A Strategy revelou detalhes de sua nova engenharia financeira para continuar a comprar Bitcoin no longo prazo. Mesmo após realizar suas primeiras vendas relevantes sob um novo modelo de gestão, a empresa reforçou que o plano de acúmulo segue inalterado.
A decisão marca uma evolução para a companhia. Se antes o foco de Michael Saylor era comprar Bitcoin sob uma lógica de acumulação contínua, a gestão atual de Phong Le busca criar uma estrutura sólida para proteger a empresa durante mercados de baixa.

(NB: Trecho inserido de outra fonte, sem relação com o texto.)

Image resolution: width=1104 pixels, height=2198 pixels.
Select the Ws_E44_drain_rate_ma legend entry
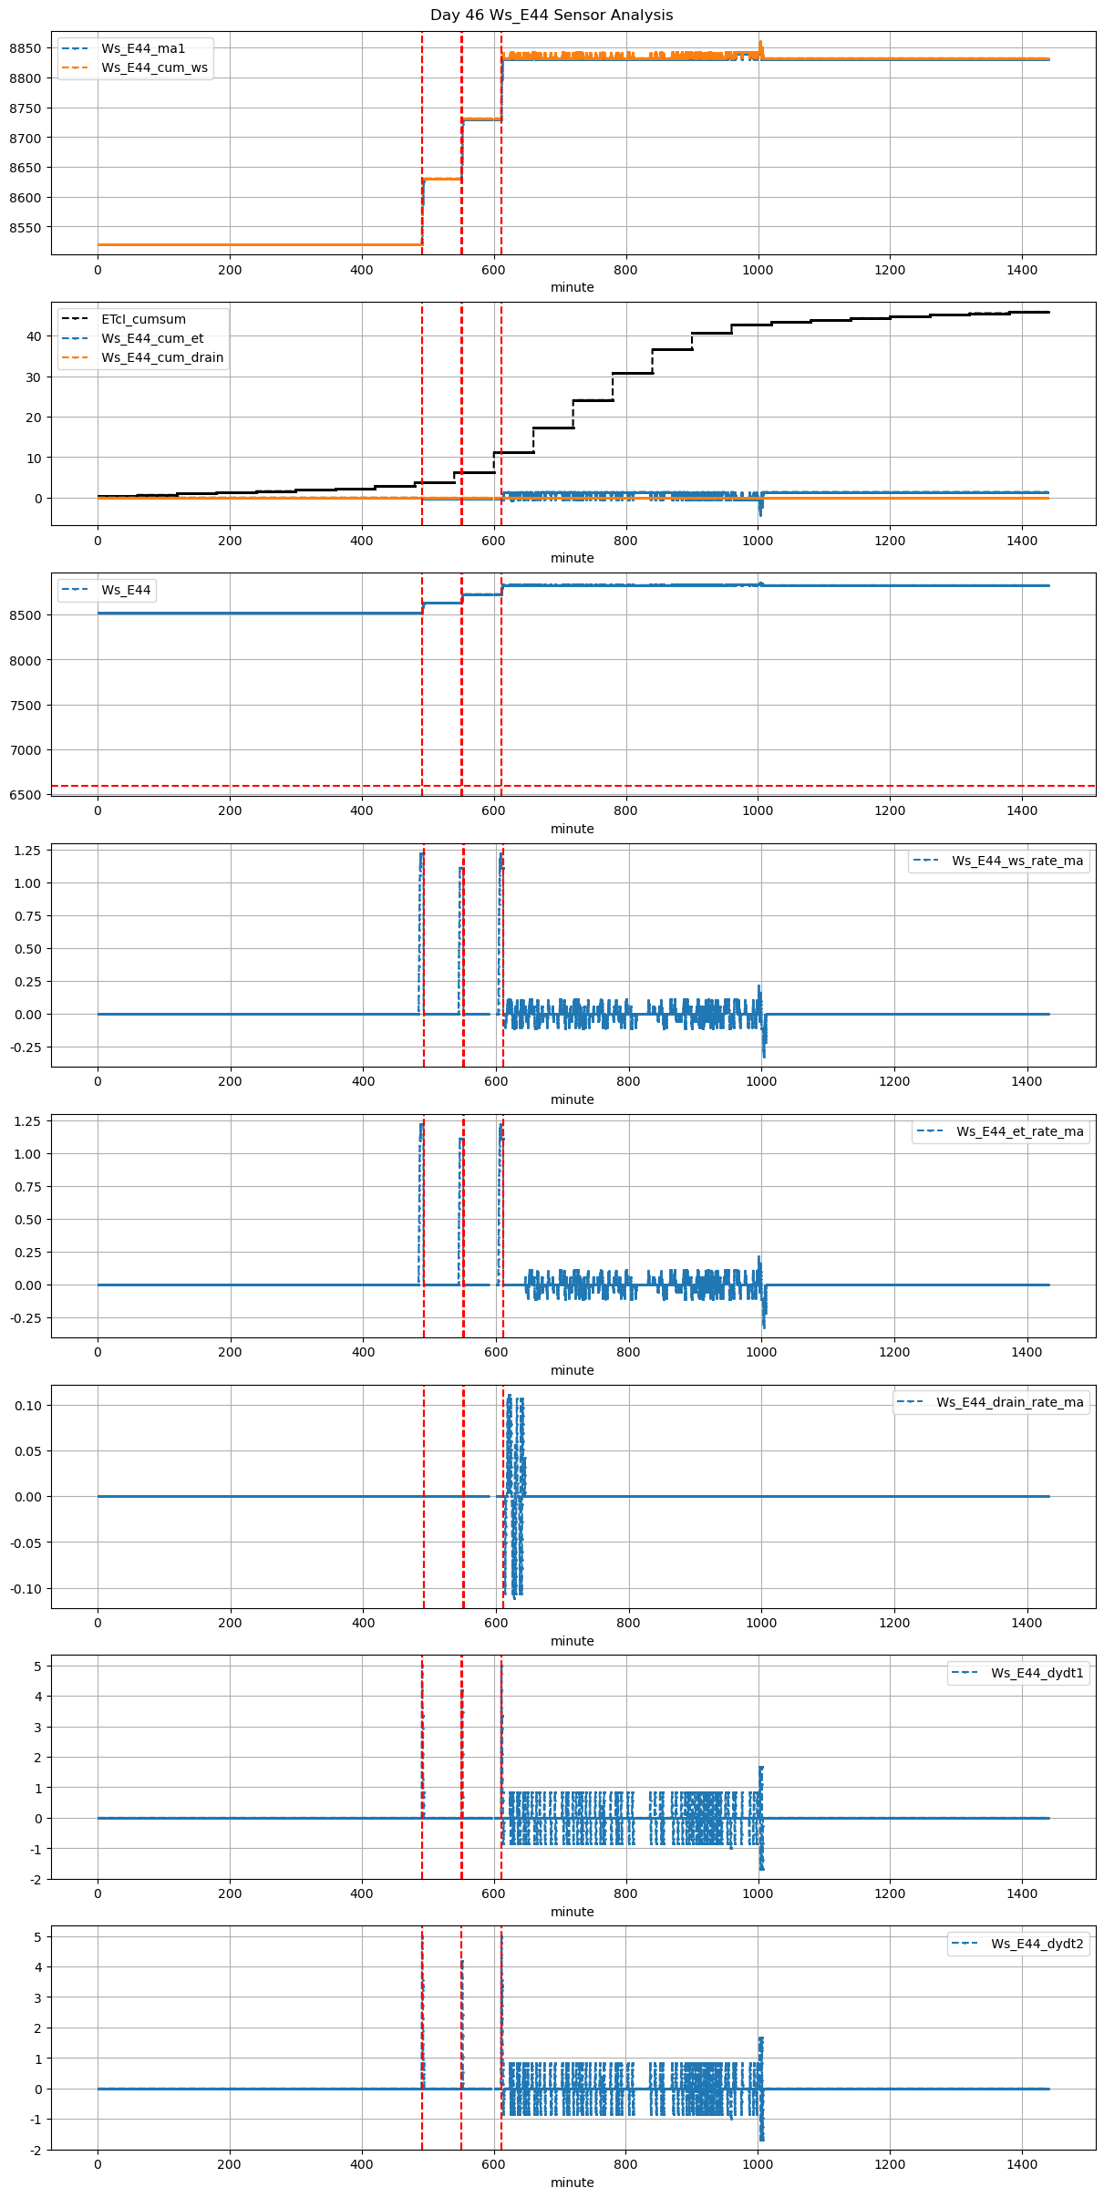pyautogui.click(x=1009, y=1402)
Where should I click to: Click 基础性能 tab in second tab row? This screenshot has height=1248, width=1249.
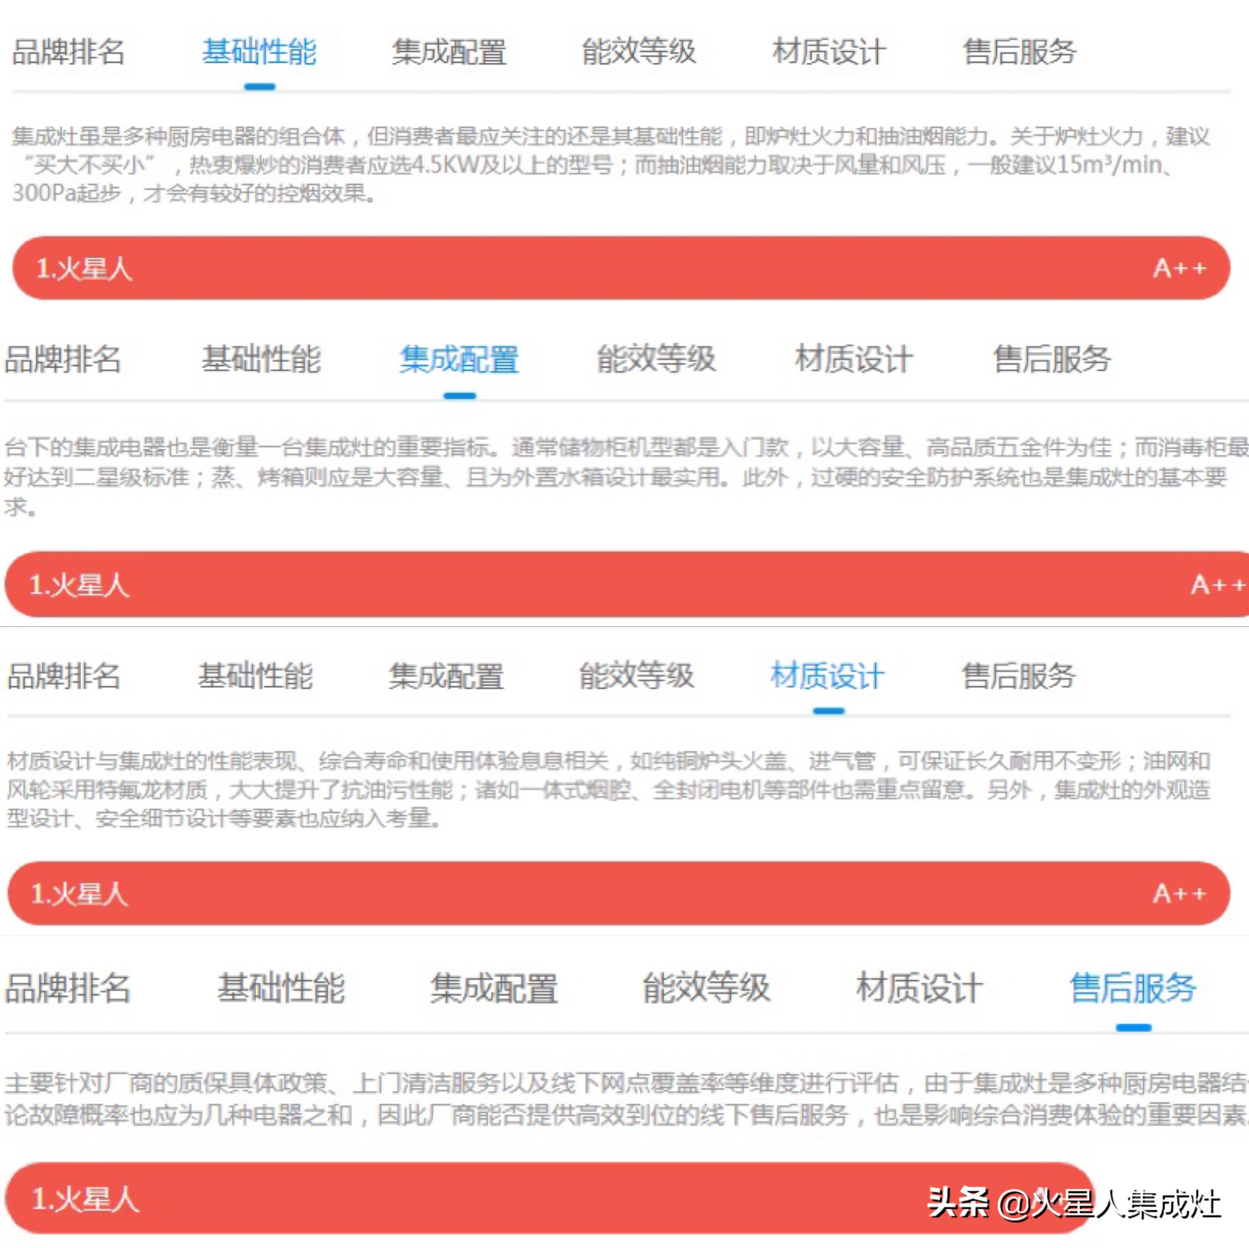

Até o dia 12 de julho, a Strategy acumulava 843.775 BTC, adquiridos por um total de US$ 63,69 bilhões, segundo dados oficiais enviados à SEC. Na semana anterior ao relatório, a empresa pausou as compras e optou por vender 4,8 milhões de ações MSTR para levantar cerca de US$ 466,7 milhões.
Essa pausa operacional ocorreu logo após a venda de 3.588 BTC por US$ 216 milhões, realizada entre o final de junho e o início de julho. Os recursos foram direcionados para o pagamento de dividendos de ações preferenciais e recomposição de caixa, e não por uma visão pessimista sobre o mercado.
Como a reserva bilionária protege o plano da Strategy
Em entrevista recente, o CEO Phong Le destacou que o objetivo é manter a Strategy como a maior compradora do ativo digital no mundo. O executivo também prevê novas emissões de ações para comprar Bitcoin assim que as condições macroeconômicas se mostrarem mais favoráveis. “Nós não vamos a lugar nenhum”, afirmou Le.
A nova política de crédito digital da Strategy estabelece que a reserva de US$ 3 bilhões em dinheiro deve garantir pelo menos 12 meses de cobertura para dividendos e juros de dívidas. Com despesas anuais estimadas em US$ 1,76 bilhão, o caixa atual suporta cerca de 20 meses de obrigações.
Esse colchão de liquidez muda o cenário durante um mercado de baixa. Com a retaguarda protegida, a Strategy evita ser forçada a emitir ações ordinárias a preços desvantajosos. Le explicou que o risco de endividamento só seria reavaliado de forma crítica se o preço do ativo caísse para a faixa entre US$ 8.000 e US$ 10.000.
O plano corporativo também visa fazer com que as ações MSTR superem o desempenho da própria criptomoeda. Para que isso aconteça, a empresa emite papéis acima do valor patrimonial líquido e utiliza os recursos arrecadados para aumentar a quantidade de Bitcoin proporcional a cada ação em circulação.
Por fim, a liderança da empresa descartou a ideia de que suas movimentações individuais determinam os preços globais. Detendo cerca de 4% do fornecimento total da moeda, a Strategy se posiciona como uma participante relevante em um mercado que movimenta de US$ 30 bilhões a US$ 40 bilhões diariamente.